[Stored dataset items]
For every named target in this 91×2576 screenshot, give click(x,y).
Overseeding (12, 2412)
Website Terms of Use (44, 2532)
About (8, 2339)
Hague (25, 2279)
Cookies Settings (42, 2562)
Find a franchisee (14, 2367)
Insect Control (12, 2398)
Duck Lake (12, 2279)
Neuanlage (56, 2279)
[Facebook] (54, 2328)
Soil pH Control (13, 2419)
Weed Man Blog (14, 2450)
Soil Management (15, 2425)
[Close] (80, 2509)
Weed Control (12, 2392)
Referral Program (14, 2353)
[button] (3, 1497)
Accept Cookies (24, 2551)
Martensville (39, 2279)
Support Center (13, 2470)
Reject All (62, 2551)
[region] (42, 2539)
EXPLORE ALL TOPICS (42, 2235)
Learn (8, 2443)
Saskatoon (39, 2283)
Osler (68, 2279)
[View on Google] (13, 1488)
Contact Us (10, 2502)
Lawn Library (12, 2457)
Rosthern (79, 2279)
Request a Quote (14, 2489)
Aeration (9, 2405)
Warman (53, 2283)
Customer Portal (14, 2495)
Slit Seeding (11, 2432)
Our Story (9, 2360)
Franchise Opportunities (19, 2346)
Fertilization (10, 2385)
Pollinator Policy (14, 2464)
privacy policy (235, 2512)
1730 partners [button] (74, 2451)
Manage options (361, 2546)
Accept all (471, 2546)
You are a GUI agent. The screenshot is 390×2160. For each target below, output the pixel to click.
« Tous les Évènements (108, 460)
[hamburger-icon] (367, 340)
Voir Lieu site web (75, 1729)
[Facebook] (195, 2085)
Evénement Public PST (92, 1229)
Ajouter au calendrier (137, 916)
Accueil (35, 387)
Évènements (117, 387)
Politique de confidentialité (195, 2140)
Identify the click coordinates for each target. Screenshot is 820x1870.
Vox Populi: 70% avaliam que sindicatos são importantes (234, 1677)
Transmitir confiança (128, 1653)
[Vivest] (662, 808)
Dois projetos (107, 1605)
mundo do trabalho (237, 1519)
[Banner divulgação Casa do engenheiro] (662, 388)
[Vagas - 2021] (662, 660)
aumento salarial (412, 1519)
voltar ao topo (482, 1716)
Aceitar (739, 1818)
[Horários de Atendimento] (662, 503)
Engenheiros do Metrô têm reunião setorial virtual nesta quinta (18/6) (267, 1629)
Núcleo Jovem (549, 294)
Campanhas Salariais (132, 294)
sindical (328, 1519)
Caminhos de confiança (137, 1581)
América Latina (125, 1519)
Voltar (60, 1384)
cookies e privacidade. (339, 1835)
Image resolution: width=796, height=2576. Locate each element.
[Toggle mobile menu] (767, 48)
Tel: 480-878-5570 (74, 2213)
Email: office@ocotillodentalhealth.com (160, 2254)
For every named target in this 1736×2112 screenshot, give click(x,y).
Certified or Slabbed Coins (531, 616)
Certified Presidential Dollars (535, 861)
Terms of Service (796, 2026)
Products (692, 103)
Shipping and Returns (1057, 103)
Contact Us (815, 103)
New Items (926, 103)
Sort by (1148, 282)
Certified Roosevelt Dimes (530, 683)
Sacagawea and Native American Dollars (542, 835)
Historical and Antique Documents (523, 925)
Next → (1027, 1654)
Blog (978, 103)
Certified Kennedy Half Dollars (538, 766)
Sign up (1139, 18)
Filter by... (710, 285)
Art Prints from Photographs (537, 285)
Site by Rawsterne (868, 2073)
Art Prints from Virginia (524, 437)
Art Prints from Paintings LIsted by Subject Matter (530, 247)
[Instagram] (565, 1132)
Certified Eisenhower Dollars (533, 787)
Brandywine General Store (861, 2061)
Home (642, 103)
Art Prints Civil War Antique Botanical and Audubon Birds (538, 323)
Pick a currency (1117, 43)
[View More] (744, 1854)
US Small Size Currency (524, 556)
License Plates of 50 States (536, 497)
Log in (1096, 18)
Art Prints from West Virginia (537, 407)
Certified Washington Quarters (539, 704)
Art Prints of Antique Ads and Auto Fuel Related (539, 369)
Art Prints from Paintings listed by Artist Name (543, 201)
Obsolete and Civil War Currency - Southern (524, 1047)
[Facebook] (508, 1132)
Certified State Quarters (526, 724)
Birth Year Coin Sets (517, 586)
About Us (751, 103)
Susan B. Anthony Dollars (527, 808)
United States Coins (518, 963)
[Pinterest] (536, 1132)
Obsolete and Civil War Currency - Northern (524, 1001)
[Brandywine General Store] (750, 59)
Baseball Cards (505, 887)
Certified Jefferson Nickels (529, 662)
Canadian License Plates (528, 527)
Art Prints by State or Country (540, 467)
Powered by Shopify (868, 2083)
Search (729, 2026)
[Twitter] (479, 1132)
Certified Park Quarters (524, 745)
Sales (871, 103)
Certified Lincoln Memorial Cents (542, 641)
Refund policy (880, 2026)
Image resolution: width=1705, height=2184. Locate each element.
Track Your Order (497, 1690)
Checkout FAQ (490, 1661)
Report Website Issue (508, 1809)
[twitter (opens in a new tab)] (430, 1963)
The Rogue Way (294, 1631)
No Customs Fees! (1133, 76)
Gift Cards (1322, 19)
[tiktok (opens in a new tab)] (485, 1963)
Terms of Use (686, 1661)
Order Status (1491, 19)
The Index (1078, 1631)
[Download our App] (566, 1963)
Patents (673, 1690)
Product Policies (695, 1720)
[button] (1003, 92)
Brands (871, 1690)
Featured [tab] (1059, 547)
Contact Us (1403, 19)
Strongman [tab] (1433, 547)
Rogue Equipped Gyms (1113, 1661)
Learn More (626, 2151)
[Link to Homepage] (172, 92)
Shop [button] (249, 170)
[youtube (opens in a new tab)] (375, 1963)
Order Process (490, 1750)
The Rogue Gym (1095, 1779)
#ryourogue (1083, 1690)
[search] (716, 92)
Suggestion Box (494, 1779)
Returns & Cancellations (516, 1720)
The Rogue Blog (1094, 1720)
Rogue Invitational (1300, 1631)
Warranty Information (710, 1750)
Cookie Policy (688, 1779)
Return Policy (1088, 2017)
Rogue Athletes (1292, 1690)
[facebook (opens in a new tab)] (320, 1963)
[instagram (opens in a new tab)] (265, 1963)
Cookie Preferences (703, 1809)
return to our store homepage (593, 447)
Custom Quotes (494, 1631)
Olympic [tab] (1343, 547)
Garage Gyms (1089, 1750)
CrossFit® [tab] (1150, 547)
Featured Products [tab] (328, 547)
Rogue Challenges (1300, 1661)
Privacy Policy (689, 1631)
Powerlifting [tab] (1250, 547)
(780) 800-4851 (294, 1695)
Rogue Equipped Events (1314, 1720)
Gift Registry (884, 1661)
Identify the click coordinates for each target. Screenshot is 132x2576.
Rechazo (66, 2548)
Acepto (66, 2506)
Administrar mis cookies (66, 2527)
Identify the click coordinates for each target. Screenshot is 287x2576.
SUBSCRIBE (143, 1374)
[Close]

• [Activity]
Output exactly what runs from the line with "Learn More (626, 2151)" to the final line above, both lines included, and nothing else.

• [Answer section]
Learn More (626, 2151)
[Link to Homepage] (172, 92)
Shop [button] (249, 170)
[youtube (opens in a new tab)] (375, 1963)
Order Process (490, 1750)
The Rogue Gym (1095, 1779)
#ryourogue (1083, 1690)
[search] (716, 92)
Suggestion Box (494, 1779)
Returns & Cancellations (516, 1720)
The Rogue Blog (1094, 1720)
Rogue Invitational (1300, 1631)
Warranty Information (710, 1750)
Cookie Policy (688, 1779)
Return Policy (1088, 2017)
Rogue Athletes (1292, 1690)
[facebook (opens in a new tab)] (320, 1963)
[instagram (opens in a new tab)] (265, 1963)
Cookie Preferences (703, 1809)
return to our store homepage (593, 447)
Custom Quotes (494, 1631)
Olympic [tab] (1343, 547)
Garage Gyms (1089, 1750)
CrossFit® [tab] (1150, 547)
Featured Products [tab] (328, 547)
Rogue Challenges (1300, 1661)
Privacy Policy (689, 1631)
Powerlifting [tab] (1250, 547)
(780) 800-4851 (294, 1695)
Rogue Equipped Events (1314, 1720)
Gift Registry (884, 1661)
Identify the click coordinates for each target. Screenshot is 132x2576.
Rechazo (66, 2548)
Acepto (66, 2506)
Administrar mis cookies (66, 2527)
Identify the click coordinates for each target. Screenshot is 287x2576.
SUBSCRIBE (143, 1374)
[Close]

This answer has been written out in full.